Yesh Atid is outraged at the request of Prime Minister Binyamin Netanyahu to transfer additional funds via the Finance Committee to regional councils in Judea-Samaria, the party said in a statement on Monday.

"This is an election bribery - this is an inappropriate course of action in a democratic state," the party stated, asking the Knesset's Legal Advisory to intervene over the issue.

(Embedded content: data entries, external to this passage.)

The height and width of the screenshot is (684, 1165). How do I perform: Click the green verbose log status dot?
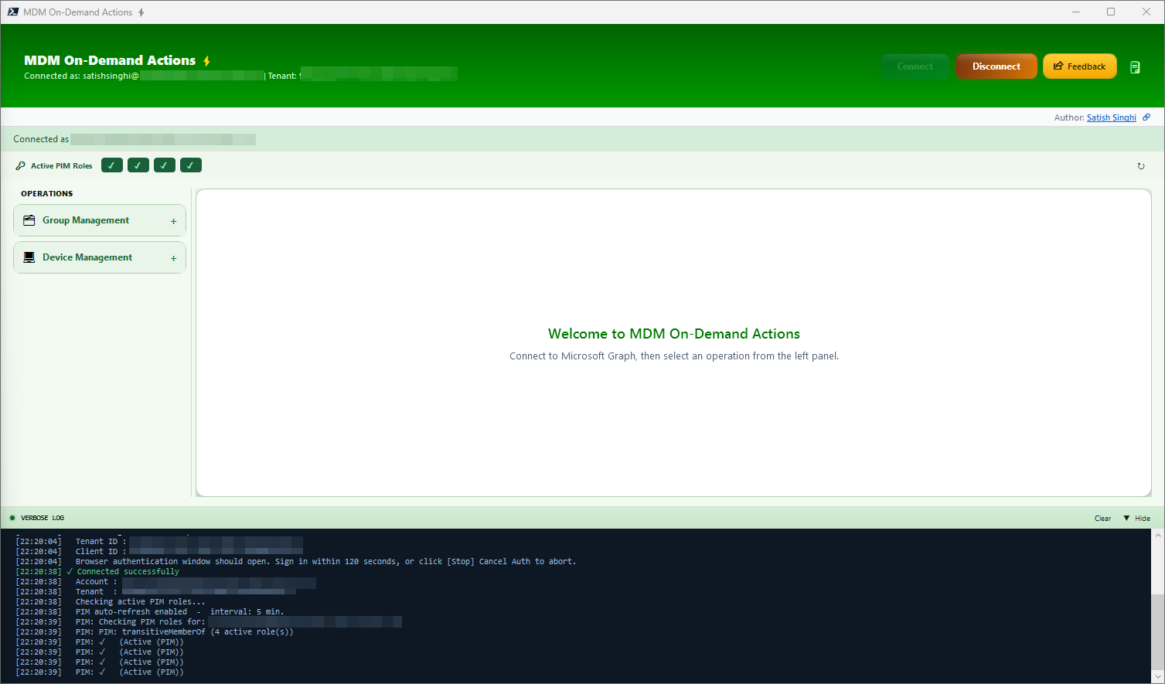[12, 518]
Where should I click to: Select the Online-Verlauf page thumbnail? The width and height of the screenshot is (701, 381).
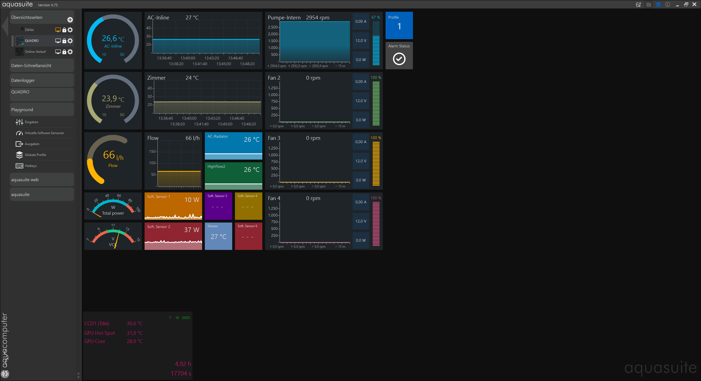(x=19, y=52)
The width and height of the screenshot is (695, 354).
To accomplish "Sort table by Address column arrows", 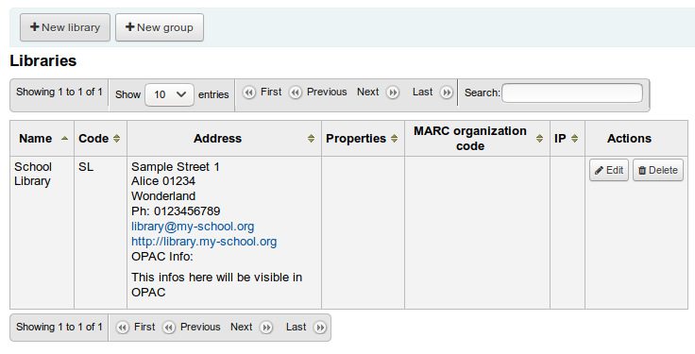I will (312, 138).
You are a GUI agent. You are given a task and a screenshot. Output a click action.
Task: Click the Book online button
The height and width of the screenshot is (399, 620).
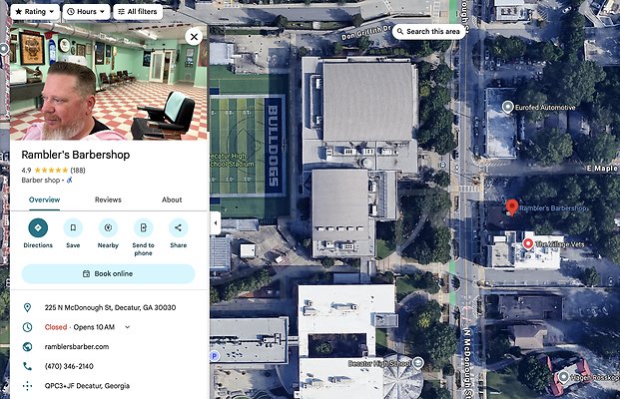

Budgetary transfers to the regional councils had been frozen for months by Finance Minister and Yesh Atid Chairman Yair Lapid, who was sacked from his ministerial position last week and whose party left the coalition in a dramatic political move.

Lapid's dismissal has finally paved the way for tens of cash-strapped communities in the region to receive their funds, leaving leftists livid.

But the issue is not the only budgetary transfer finally on the table with Lapid's dismissal; the Finance Committee is expected to make decisions on dozens of requests for government funding Monday in Lapid's wake. 

Likud officials have attacked Lapid's term as Finance Minister in recent weeks, with several telling Arutz Sheva just before elections were announced that he "failed miserably as Finance Minister," especially regarding Yesh Atid's magnum opus for the 19th Knesset, the failed 0% VAT bill. 

The reversal also follows preliminary polls indicating the distinct lack of a future for Yesh Atid, as the party would lose more than half its seats, cutting down the number of Yesh Atid MKs from 19 to just nine, with another poll giving them just seven

But at least one Yesh Atid MK, MK Dov Lipman, has affirmed that Lapid's term as Finance Minister included a "long list of successes" and that the party is "determined" to win the next elections and to transfer funds to social causes - a move he claimed Netanyahu prevented in a targeted attack on the party. 

Lapid himself has said that Netanyahu, "instead of lowering the cost of living, transferring funds to social causes, improve the salaries of the middle class and helping the disadvantaged [. . .] would rather raise taxes and pay now shekels of the Israeli middle class into the haredi parties' pockets."